How to sprint over Dar hurdles
By Mbatau wa Ngai | October 8th 2019
Kenya needs to think outside the box and exploit the potential available in the Common Market for Eastern and Southern Africa (Comesa) since Tanzania seems determined to lock Nairobi out of its market.
This proposition is borne out of the realisation that despite the construction of the Sh20 billion highway linking Arusha and industrial satellite town of Athi River, Kenya’s annual exports to Tanzania have dropped by more than a third since 2014 to Sh29.75 billion.
Imports from Tanzania also dropped slightly over the same period.
Tanzania has also been accused of actively placing road-blocks on Kenya’s trade with Malawi, Zambia and Zimbabwe.
None of this comes as a surprise to analysts who witnessed Dar’s departure from Comesa to join the Southern Africa Development Community.
Indeed, there was talk then that South Africa had lured Tanzania into SADC to build a firewall against Kenya’s encroachment into southern Africa.
Instead of wasting its time cajoling Dar-es-Salaam to open its market, Kenya should take a hard look at the opportunities available in the Democratic Republic of the Congo (DRC).
It can also expand trade with Kampala, Kigali and Burundi.
DRC is not only more populous than Tanzania but could also be used as a gateway to Namibia, Botswana, Zambia and Zimbabwe.

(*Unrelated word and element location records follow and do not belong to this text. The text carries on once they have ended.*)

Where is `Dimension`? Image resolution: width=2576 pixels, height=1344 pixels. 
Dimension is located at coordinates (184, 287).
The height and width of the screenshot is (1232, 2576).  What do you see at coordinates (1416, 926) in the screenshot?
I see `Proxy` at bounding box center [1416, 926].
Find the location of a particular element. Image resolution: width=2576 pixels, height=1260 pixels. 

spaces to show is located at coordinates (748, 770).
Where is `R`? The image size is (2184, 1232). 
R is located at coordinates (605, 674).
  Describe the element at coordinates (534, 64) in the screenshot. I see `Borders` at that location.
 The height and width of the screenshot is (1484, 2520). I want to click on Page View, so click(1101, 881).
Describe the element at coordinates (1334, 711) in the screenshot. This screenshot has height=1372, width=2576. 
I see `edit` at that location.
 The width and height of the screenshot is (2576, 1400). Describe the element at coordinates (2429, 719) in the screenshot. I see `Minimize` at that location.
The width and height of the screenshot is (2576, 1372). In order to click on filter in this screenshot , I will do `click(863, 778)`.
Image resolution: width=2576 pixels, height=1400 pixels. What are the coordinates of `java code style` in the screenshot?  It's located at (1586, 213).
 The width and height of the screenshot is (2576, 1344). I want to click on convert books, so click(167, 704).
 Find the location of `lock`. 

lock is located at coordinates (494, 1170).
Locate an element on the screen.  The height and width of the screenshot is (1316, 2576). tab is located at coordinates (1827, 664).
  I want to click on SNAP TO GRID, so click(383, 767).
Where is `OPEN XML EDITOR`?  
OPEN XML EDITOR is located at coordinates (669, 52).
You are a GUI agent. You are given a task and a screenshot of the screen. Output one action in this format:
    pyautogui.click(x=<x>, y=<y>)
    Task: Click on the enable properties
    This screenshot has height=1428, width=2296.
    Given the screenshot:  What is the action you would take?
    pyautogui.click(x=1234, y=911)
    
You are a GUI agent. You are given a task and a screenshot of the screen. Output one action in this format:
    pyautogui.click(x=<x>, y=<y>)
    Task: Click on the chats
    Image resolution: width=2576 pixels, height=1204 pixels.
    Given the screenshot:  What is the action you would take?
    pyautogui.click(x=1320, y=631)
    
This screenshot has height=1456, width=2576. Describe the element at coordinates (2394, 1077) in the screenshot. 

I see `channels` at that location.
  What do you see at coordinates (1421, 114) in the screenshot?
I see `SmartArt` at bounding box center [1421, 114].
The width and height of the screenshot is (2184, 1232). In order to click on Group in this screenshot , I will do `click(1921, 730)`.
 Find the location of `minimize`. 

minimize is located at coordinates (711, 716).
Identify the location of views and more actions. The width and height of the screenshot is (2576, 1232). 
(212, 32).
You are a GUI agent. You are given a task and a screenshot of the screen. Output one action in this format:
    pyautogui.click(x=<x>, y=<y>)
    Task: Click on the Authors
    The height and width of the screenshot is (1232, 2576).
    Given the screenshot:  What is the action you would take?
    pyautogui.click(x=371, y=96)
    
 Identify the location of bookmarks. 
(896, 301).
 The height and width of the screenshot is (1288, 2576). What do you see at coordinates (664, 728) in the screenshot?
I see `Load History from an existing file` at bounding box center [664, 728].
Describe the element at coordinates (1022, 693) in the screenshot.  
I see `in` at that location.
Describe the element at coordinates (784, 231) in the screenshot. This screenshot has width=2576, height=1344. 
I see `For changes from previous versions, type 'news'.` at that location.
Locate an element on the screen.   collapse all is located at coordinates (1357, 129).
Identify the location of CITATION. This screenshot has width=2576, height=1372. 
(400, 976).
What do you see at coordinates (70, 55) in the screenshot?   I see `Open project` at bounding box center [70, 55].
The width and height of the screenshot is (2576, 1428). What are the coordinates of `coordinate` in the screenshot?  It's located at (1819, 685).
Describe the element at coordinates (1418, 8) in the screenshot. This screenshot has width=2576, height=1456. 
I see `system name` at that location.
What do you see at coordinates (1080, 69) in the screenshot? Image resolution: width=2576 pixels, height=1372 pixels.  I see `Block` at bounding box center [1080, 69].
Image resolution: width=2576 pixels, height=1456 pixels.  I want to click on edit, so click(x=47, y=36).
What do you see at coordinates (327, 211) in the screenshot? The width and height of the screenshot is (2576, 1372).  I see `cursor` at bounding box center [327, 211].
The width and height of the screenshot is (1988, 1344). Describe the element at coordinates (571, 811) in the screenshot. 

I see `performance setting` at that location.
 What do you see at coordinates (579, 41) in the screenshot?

These countries have long resented the overbearing South African domination of their markets and would readily welcome Kenyan goods and services.
It is worth noting that Kenya’s leading indigenous banks, KCB and Equity, have already set strong foundations in these countries and can be used as enablers to other business entrepreneurs.
To guarantee success, our leaders need to talk to their counterparts in these countries and agree on the type of industries each country will establish. They could borrow a leaf from Europe’s design and production of Airbus planes whose parts are produced in four countries but assembled in France. European nations use the same model in their motor vehicle production processes.
The attractiveness of this model is the reality that these countries, especially DRC, have a surfeit of raw materials needed to set up these industries. This would enhance job creation.